This past year has caused a lot of introspection and reflection. I didn't care about the parades or parties being cancelled because of COVID, because Pride is so much more than that. Sure, those things are all great and really have become a great symbol of freedom of expression and joy and love and connection. However, those things can all be done even without the parades. 2020 Pride was more about confronting racial biases and racism. QPOC are the most stigmatized people, and ESPECIALLY trans people of color. We have Pride today because of a black trans woman. White gay people HAVE to be doing more to support our fellow QPOC. White gays are so often celebrated for the most mundane of things and think that they're at the apex of the gay rights movement, when in fact they're standing on the backs of people of color who have been doing it better and longer than the white gay boy. This past year has forced me to confront my inner biases, my internalized homophobia, my racism, and my prejudices. I know that I still have a long way to go, however when I look back at how far I've come, I'm again filled with pride and the ability to say "No more".

I've never been one for parades personally because that's just too much noise and too many people, and it's hot. I don't need a parade but I love and support them for everything they are. I celebrate Pride by living my authentic life. I celebrate by educating myself on queer history. I celebrate by supporting queer artists, whether that's buying something from a gay person's Etsy account or tipping a drag queen. I celebrate by donating money to various organizations (this year I'm looking into "Chicago Black Gay Men's Caucus" and "Black and Pink"). Pride is something that can be celebrated any of the 12 months; however, I do think that maybe during June there is a little something extra in the air.

Dataset items:
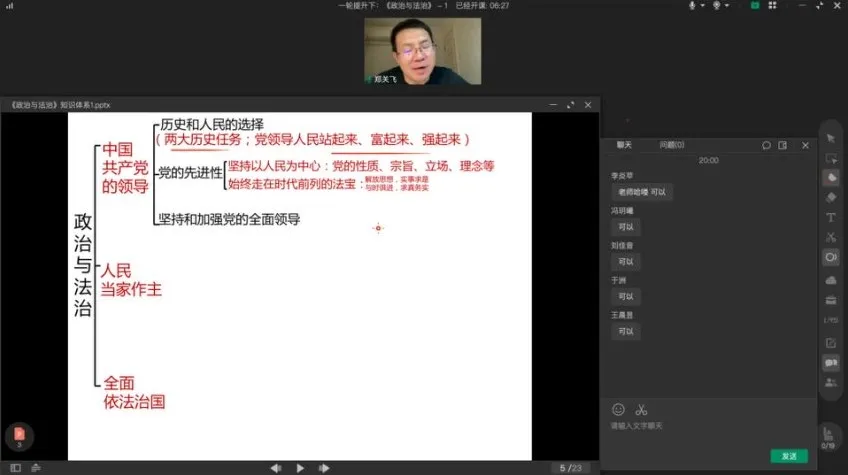Go to the next slide
The image size is (848, 475).
322,467
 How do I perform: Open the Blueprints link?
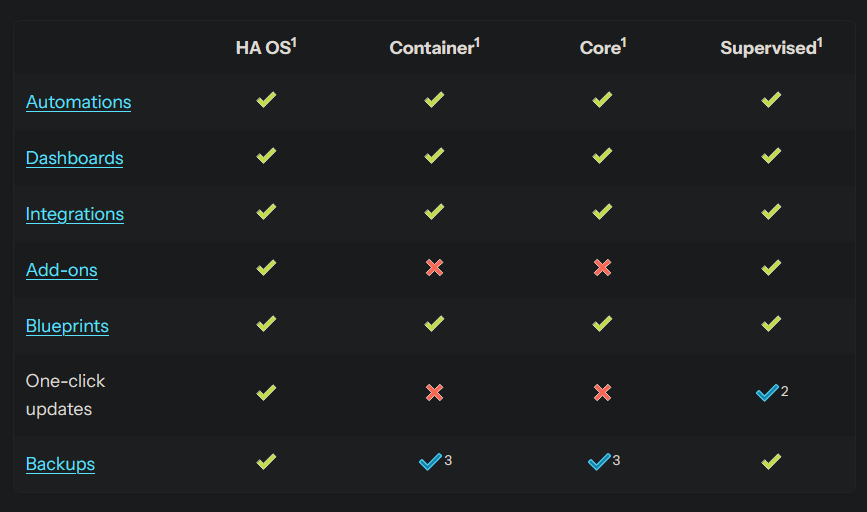pyautogui.click(x=67, y=326)
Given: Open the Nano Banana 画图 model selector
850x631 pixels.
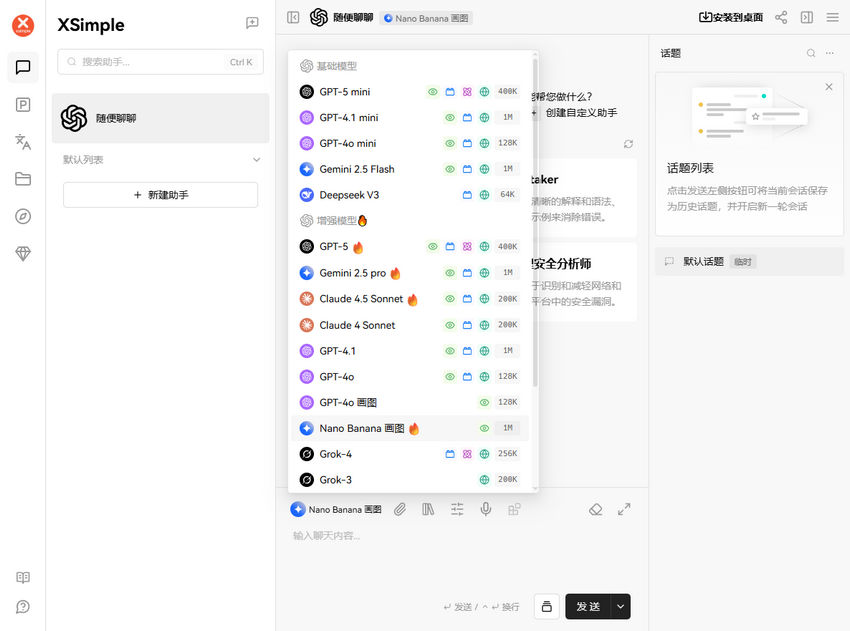Looking at the screenshot, I should 336,509.
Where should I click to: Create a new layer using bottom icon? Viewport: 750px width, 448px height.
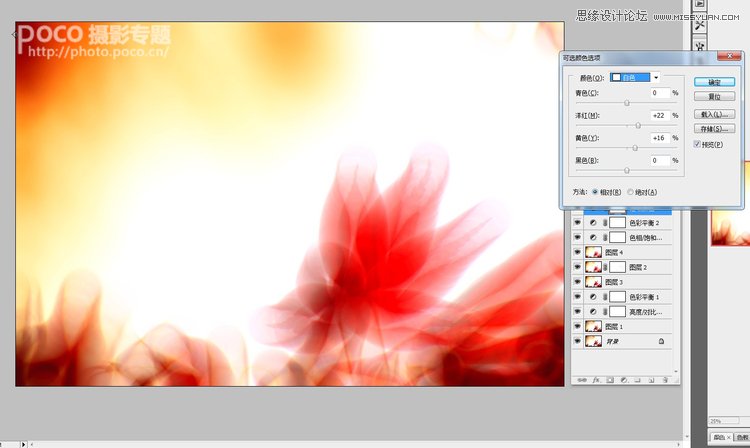point(651,380)
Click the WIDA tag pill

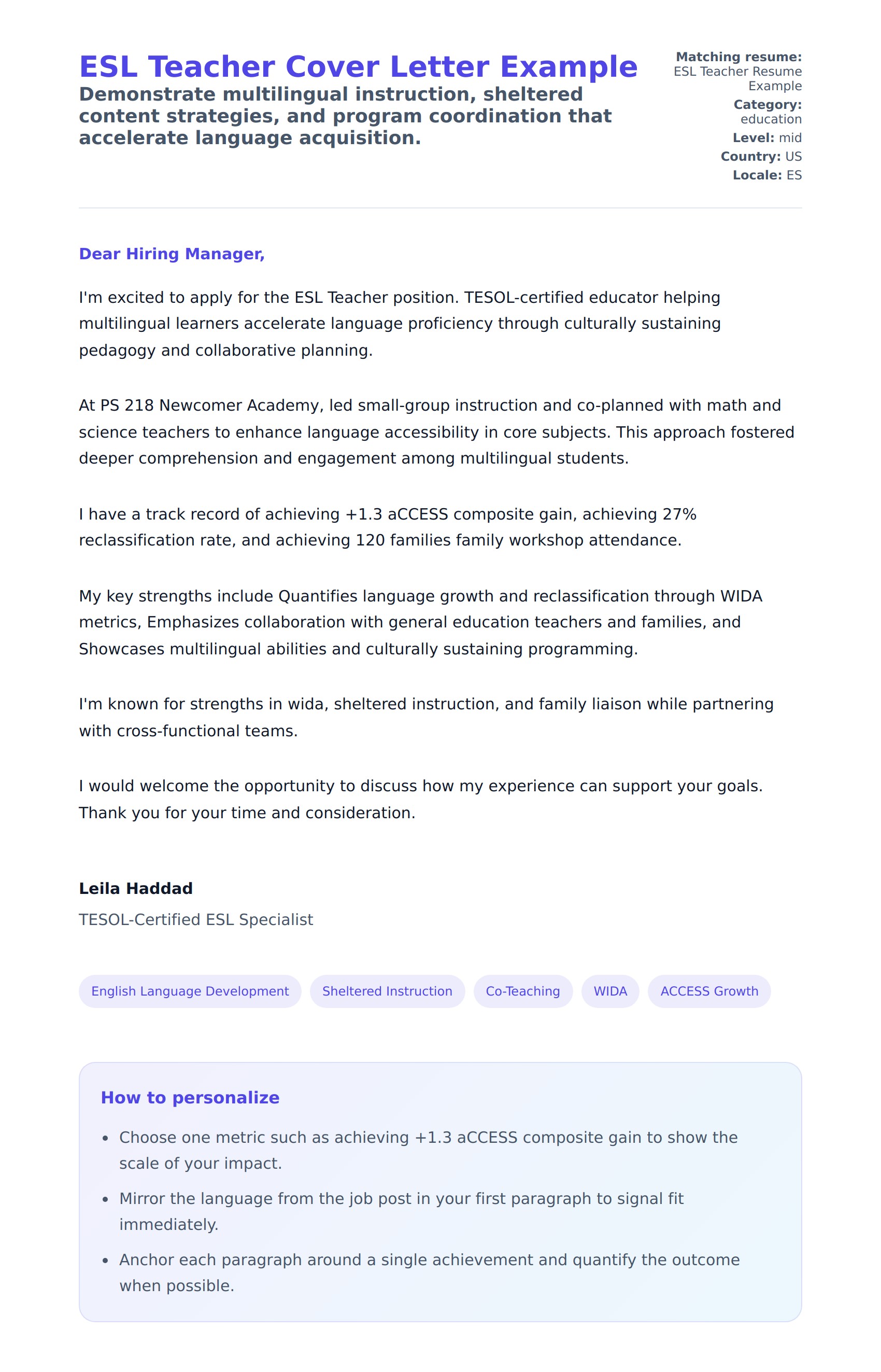pos(610,991)
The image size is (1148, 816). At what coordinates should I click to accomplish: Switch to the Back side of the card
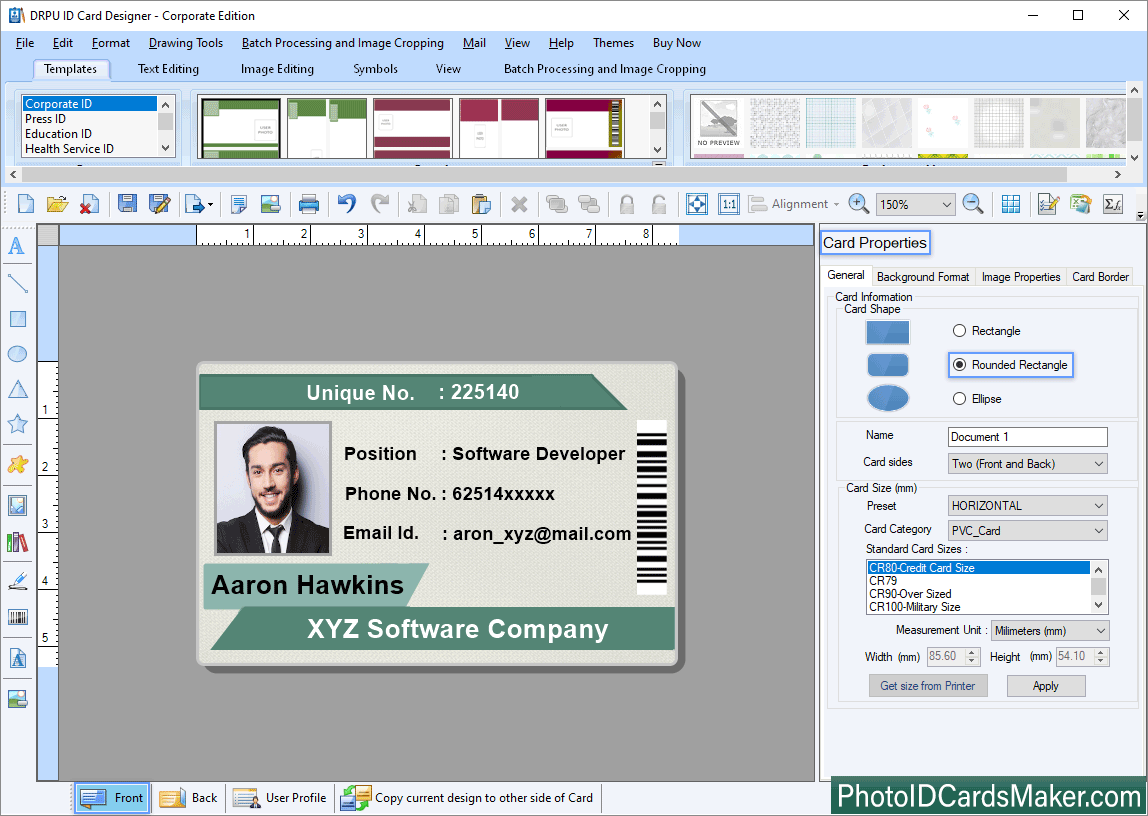(188, 797)
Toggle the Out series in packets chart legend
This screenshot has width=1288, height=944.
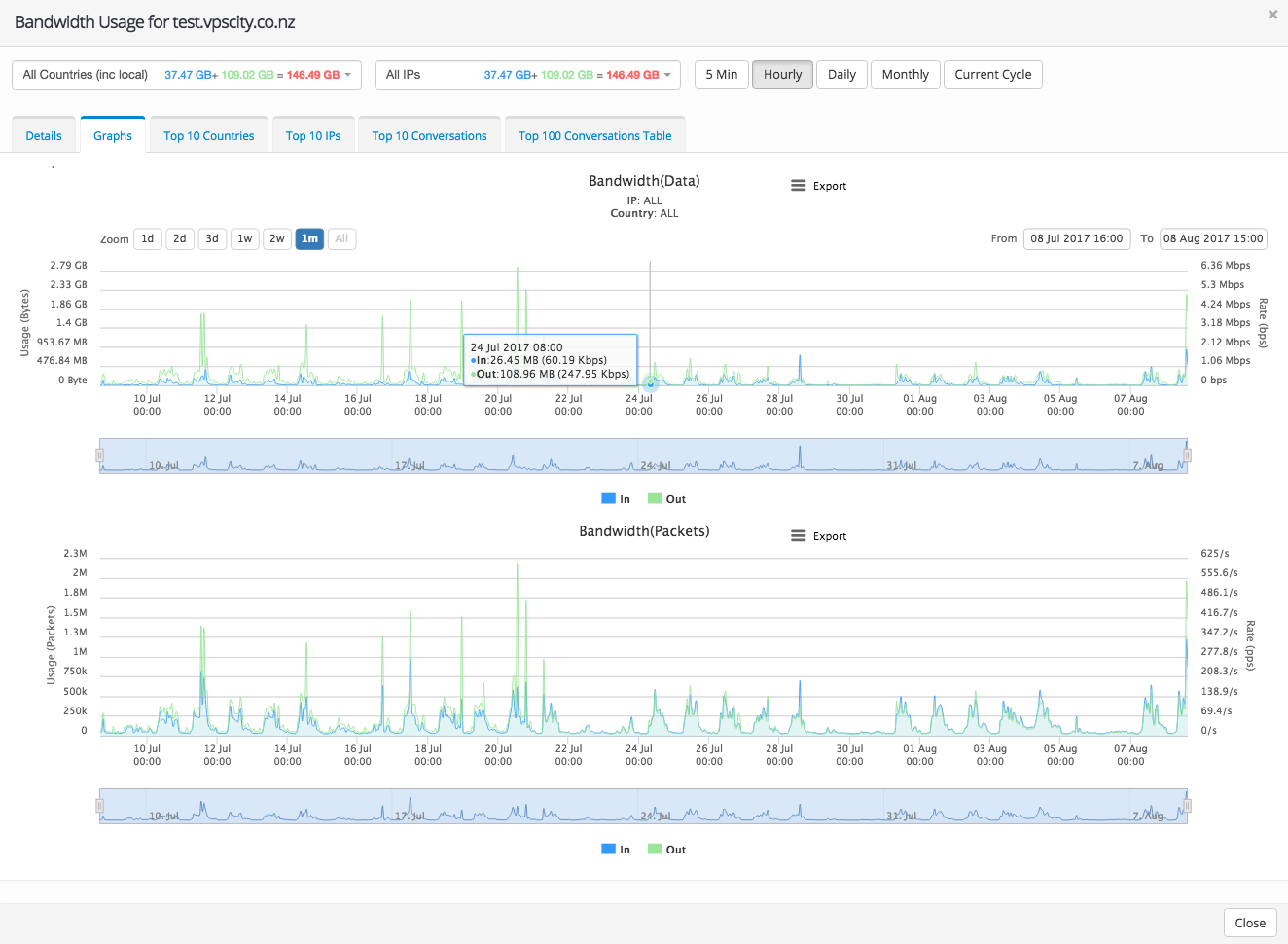tap(667, 850)
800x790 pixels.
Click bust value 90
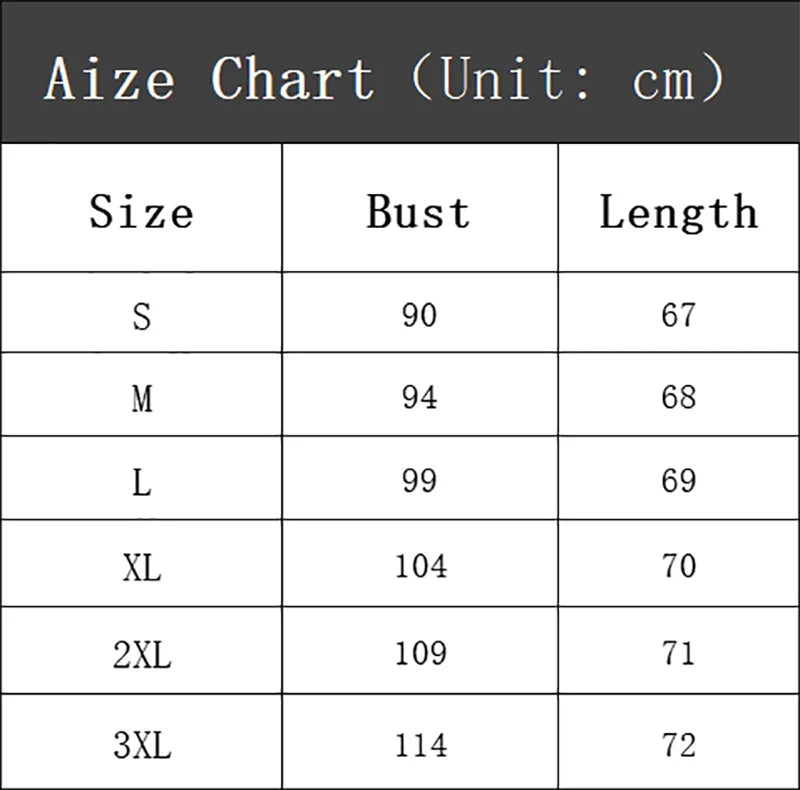(x=419, y=315)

# Study questions:
- A) Extract the stretch of the text about Pride from "I've never been" through "in the air.", copying it word for word.
- B) Write a continuation of the text about Pride, picking up after its final sentence.
The data come from a different source than the text about Pride.

# Answers to each task:
- A)
I've never been one for parades personally because that's just too much noise and too many people, and it's hot. I don't need a parade but I love and support them for everything they are. I celebrate Pride by living my authentic life. I celebrate by educating myself on queer history. I celebrate by supporting queer artists, whether that's buying something from a gay person's Etsy account or tipping a drag queen. I celebrate by donating money to various organizations (this year I'm looking into "Chicago Black Gay Men's Caucus" and "Black and Pink"). Pride is something that can be celebrated any of the 12 months; however, I do think that maybe during June there is a little something extra in the air.

- B)
**I may also occasionally ask my straight friends to buy me an iced coffee.**

Brandon D.

Pride is the time to bring out the energy that you kept hidden inside you for so long. Pride should not only be celebrated one month out of the year but every month of the year. Growing up in Tulsa, Oklahoma in a conservative religious household was difficult to say the least. I had to always hide part of myself to my friends and family. I was finally brave enough to come out by the end of high school and fully out by the beginning of college. Though it was not easy, I felt like ever since then, I have been trying to celebrate pride as much as possible. I am unapologetically myself 24/7.

This past year was definitely hard, not just for me but for everyone. Although we (as in the gay community) celebrate hard and go hard, we were able to take a pause and put others before ourselves. At this moment, I was so proud of our community. We were able to put public safety before our own desires. The pandemic reinvigorated my love for the community and how we look out for others.

How does one celebrate pride? Does it mean going to the parade and going out partying all weekend like most people do? This is a hard one. I definitely enjoy them, but it could be repetitive. I often like to celebrate with my partner and my friends by gathering at a house and having our own celebration. We tend to reminisce about each of our coming out stories, the good and bad, and really embrace each other.